Effectively I am throwing out the top part of the distribution that causes problems. If rng is uniform on [0, max), then this algorithm will be uniform on [0, n]


What you're asking for is impossible. You can't partition 2**32 numbers into three sets of exactly equal size.

If you want to guarantee an absolutely perfect uniform distribution in 0 <= x < n, where n is not a power of 2 then you have to be prepared to call R potentially an infinite number of times. In reality you will typically need only one or two calls, but the code has to in theory be able call R any number of times otherwise it can't be completely uniform.


I don't understand why modulus wouldn't do what you want? Since R is a function that produces true random 32 bit numbers, that means that each number has the same probability to be produced, right? So, if you use a modulus n:

randomNumber = R() % (n + 1) //EDITED: n+1 to return values from 0-n

then each number from 0 to n has the same probability!

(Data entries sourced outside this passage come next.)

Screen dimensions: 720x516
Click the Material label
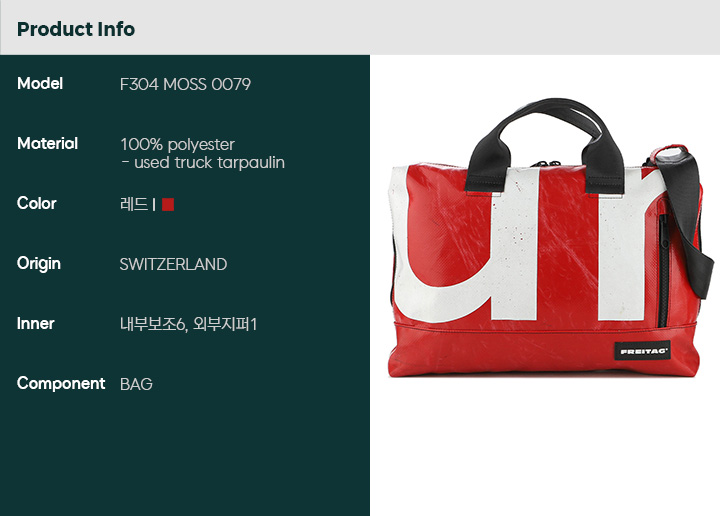point(47,144)
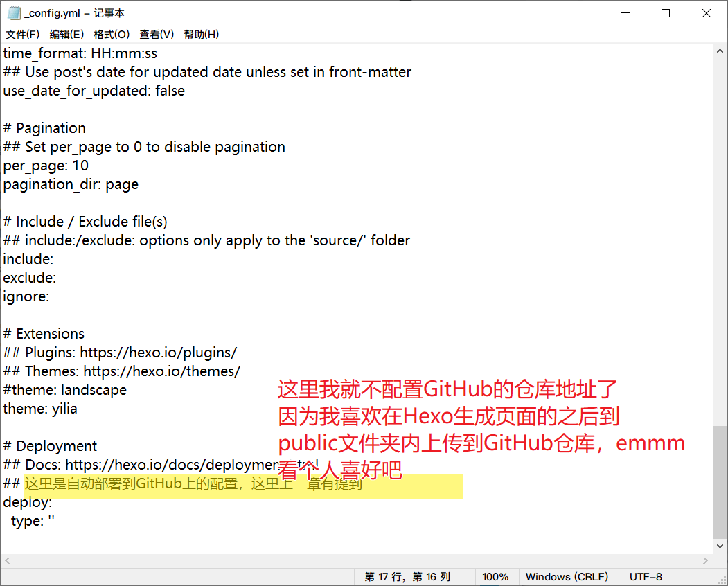Minimize the Notepad window
Viewport: 728px width, 586px height.
point(625,13)
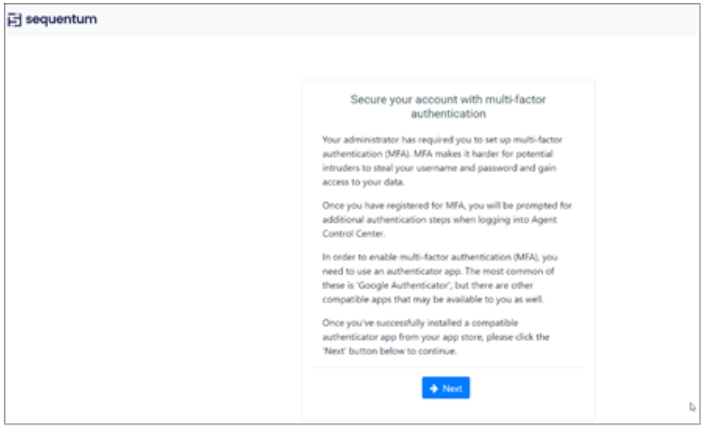Screen dimensions: 705x428
Task: Click the right-arrow icon inside Next button
Action: click(x=433, y=388)
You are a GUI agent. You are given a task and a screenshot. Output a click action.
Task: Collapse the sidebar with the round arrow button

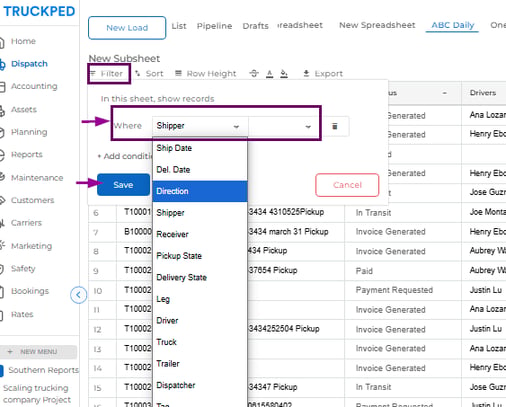coord(79,295)
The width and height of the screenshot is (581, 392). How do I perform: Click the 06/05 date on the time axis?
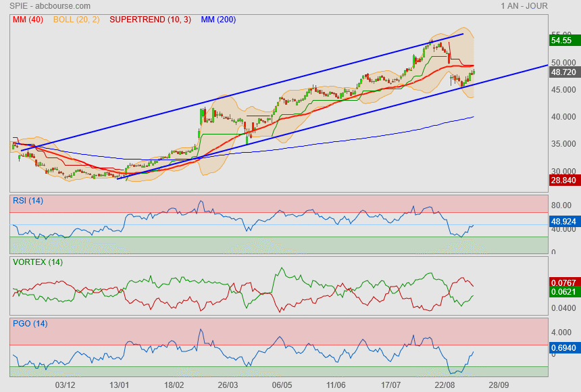pyautogui.click(x=282, y=384)
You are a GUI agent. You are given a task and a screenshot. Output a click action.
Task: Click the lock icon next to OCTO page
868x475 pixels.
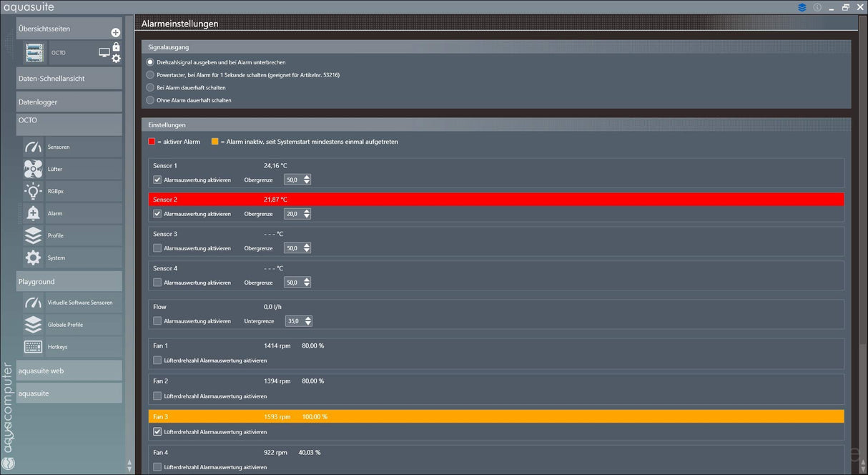click(116, 47)
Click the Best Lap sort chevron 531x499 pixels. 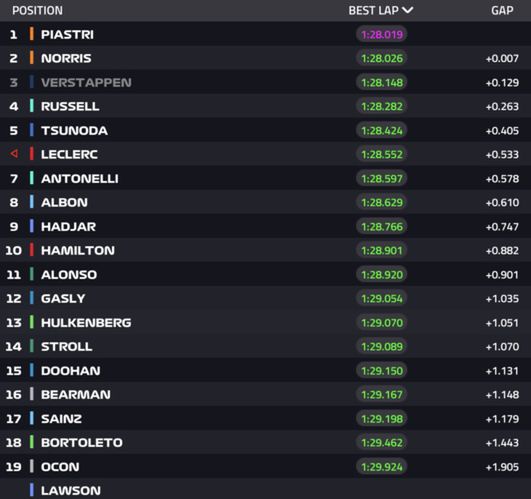pos(407,10)
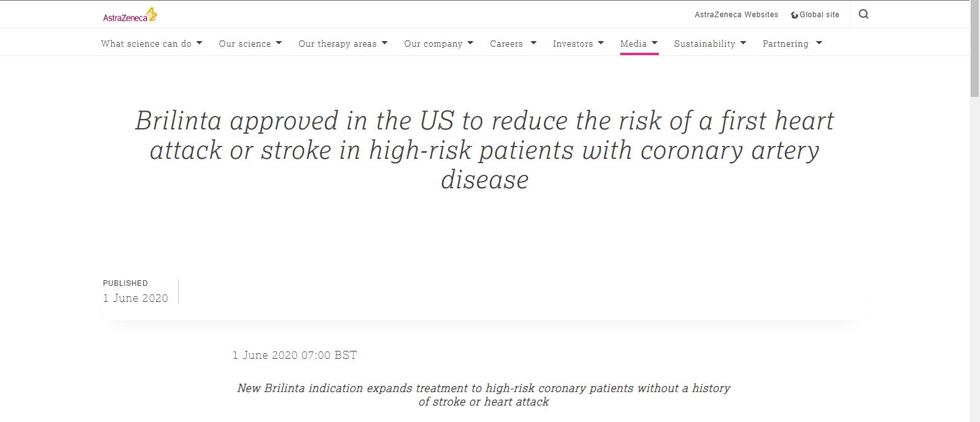Image resolution: width=980 pixels, height=422 pixels.
Task: Open the Our science menu
Action: click(244, 44)
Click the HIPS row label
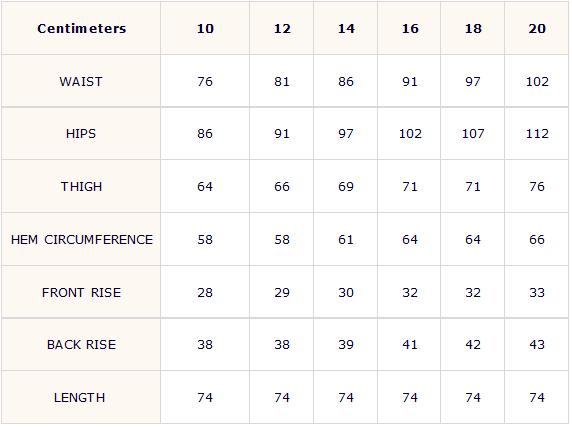 coord(81,133)
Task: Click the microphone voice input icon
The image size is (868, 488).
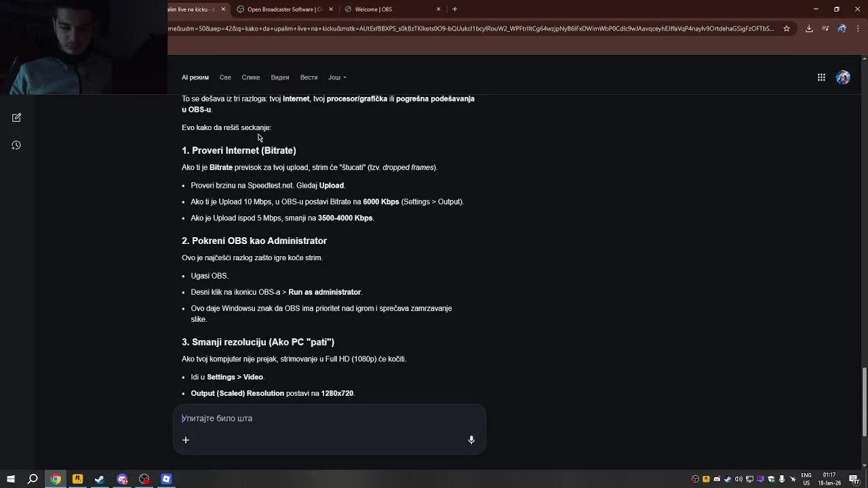Action: pyautogui.click(x=471, y=440)
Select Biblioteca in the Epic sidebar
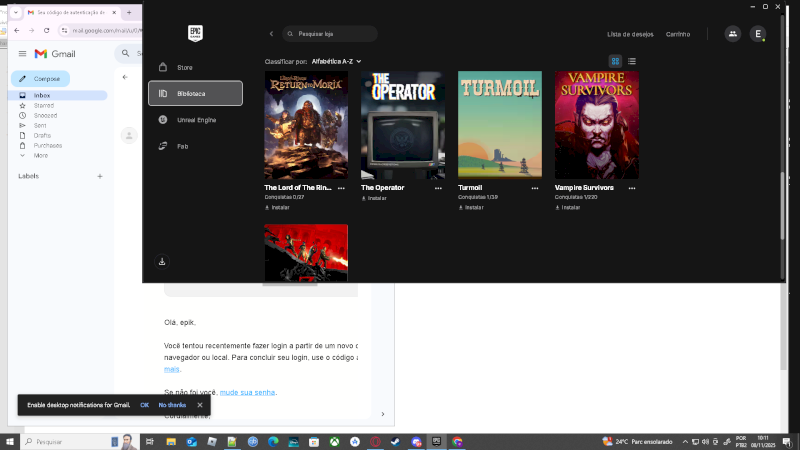 (x=195, y=93)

You can generate two 32 bit numbers and put them together to form 64 bit number. Worst case scenario can be than biased by 0.99999999976716936 if you do not discharge numbers (if you need number whit no more than 32 bits) that mean that some number have by this factor lower probability than other.

But if you still want to remove this small bias you will have low ration "out of range" hits and in that case more that 1 discharge.


Depending upon your problem/use of the random numbers, maybe you could pre-allocate your random numbers using a slow method and put them into a simple array. Then getNextRnd() can just return the next in the array.

Quick, fixed time call, no branches, just wasting memory (which is usually pretty cheap) and process initialization time.